Jouons avec la notion que toute matière organisée possède une forme de conscience. Admettons que notre corps est doté d’intelligence. Que ces fameux fascias sont beaucoup plus que de simples membranes fibroélastiques enveloppant les structures anatomiques. Accordons-leur la capacité d’emmagasiner des histoires codées en langage de chair où tout devient signifiant : les textures musculaires, les mouvements réflexes, les amplitudes respiratoires, les tensions chroniques, etc. Tout a un sens.
On pourrait dire qu’un patron corporel (la façon dont une personne se tient et marche) est un scénario que porte le corps. Qu’au lieu d’être en réponse d’adaptation optimale aux contextes et aux exigences du moment présent, le corps a adopté une forme, une gestualité et des attitudes qui correspondent à des croyances et à des blessures, physiques ou psychiques, certaines étant liées au vécu personnel, d’autres faisant partie de l’héritage familial ou culturel. Cela est complexe, car il n’y a pas qu’une seule histoire, mais plusieurs, qui s’enchevêtrent et s’expriment simultanément, et parfois même se contredisent. Lorsqu’elles sont enracinées dans l’inconscient, comme c’est souvent le cas, elles échappent à toute logique et ne sont accessibles que par le biais de l’imaginaire.

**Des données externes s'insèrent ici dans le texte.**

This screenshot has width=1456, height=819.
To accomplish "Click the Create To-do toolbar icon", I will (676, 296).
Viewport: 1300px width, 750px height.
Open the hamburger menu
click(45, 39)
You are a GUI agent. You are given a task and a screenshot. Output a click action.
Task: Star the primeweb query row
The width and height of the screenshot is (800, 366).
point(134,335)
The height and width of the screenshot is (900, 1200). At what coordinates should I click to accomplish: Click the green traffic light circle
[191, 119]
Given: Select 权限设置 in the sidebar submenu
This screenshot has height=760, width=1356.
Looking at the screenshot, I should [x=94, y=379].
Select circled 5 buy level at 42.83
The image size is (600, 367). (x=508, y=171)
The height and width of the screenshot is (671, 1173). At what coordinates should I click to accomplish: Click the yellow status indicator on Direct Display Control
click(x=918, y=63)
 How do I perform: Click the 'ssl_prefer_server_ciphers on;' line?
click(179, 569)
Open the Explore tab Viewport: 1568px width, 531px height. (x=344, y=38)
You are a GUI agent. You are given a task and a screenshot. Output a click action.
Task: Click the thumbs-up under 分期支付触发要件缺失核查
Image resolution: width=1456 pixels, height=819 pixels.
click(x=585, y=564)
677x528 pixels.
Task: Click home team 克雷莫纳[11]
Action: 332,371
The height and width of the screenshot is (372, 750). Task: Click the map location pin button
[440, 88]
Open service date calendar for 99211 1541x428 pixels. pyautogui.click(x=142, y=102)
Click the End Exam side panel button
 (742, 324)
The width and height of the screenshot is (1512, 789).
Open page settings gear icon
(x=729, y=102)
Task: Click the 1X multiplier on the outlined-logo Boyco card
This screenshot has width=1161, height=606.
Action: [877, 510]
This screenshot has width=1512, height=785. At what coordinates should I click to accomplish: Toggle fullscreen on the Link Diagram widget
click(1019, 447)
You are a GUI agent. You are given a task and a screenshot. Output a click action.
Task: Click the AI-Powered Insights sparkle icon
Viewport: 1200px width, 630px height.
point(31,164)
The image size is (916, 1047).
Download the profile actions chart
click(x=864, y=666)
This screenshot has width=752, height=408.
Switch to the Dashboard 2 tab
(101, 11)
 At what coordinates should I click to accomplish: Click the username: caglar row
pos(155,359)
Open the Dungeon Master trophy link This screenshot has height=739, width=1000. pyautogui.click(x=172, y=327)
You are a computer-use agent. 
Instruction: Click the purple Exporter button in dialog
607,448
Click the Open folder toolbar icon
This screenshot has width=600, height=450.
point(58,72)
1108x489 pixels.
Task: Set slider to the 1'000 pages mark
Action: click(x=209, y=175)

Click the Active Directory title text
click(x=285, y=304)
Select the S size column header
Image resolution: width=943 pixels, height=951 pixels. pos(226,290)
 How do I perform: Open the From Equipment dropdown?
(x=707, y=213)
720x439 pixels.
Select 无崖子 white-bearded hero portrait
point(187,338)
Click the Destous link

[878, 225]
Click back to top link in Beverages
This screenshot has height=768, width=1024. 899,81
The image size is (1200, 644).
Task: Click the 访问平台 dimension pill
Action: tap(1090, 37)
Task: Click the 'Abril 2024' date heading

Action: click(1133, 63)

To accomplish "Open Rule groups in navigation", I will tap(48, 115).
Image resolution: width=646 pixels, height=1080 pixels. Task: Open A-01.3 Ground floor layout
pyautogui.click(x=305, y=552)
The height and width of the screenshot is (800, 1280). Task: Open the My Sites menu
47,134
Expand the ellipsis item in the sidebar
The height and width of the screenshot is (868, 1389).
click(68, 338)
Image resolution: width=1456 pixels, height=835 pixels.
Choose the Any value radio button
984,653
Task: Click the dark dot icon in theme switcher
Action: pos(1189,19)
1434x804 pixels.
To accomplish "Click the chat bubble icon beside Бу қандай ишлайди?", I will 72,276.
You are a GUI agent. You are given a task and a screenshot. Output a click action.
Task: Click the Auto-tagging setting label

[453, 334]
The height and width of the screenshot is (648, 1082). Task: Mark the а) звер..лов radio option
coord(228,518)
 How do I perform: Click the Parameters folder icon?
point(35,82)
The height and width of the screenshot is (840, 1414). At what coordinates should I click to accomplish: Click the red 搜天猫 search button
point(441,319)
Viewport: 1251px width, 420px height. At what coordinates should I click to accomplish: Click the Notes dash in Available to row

Bien sûr, notre essence profonde et inaltérable s’exprime aussi à travers les caractéristiques de notre posture et de notre démarche. Mais dans le cas d’un patron corporel, les particularités sont ressenties comme des limitations qui engendrent éventuellement des problèmes liés aux déséquilibres structuraux qu’elles causent.
Vues sous cet angle, les manipulations des fascias sont beaucoup plus qu’une simple intervention mécanique de « décollage » des tissus. Par le toucher, alors qu’il délie et assouplit les fascias, le thérapeute en Rolfing entre littéralement en dialogue avec la chair de son client. Il l’apaise, l’invite à se détendre plus complètement, l’encourage à explorer de nouveaux états. Il utilise ses mains pour créer des ouvertures dans les tissus indifférenciés et denses, pour trouver les espaces de réceptivité qui permettront au corps d’être plus congruent avec lui-même, de s’activer plus efficacement et de mieux orchestrer ses mouvements; ceci afin de tendre vers un meilleur alignement postural et plus d’harmonie fonctionnelle, en réponse au moment présent.
À mesure que le travail progressera, certains thèmes émergeront peut-être sous forme de souvenirs, rêves, impressions ou émotions; ce qui donnera lieu à des prises de conscience importantes, alors que d’autres resteront enfouis dans les replis de l’inconscient. Dans les deux cas, les histoires auxquelles ils sont reliés n’auront plus la même emprise sur le corps, qui pourra alors fonctionner avec un meilleur alignement, plus d’efficacité et de liberté de mouvement.
Tout cela est mystérieux et pourtant bien réel; palpable, avec témoignages et résultats à l’appui. C’est pour moi ce qui confère à l’expérience du Rolfing sa pleine dimension et en fait une approche holistique si profondément enrichissante.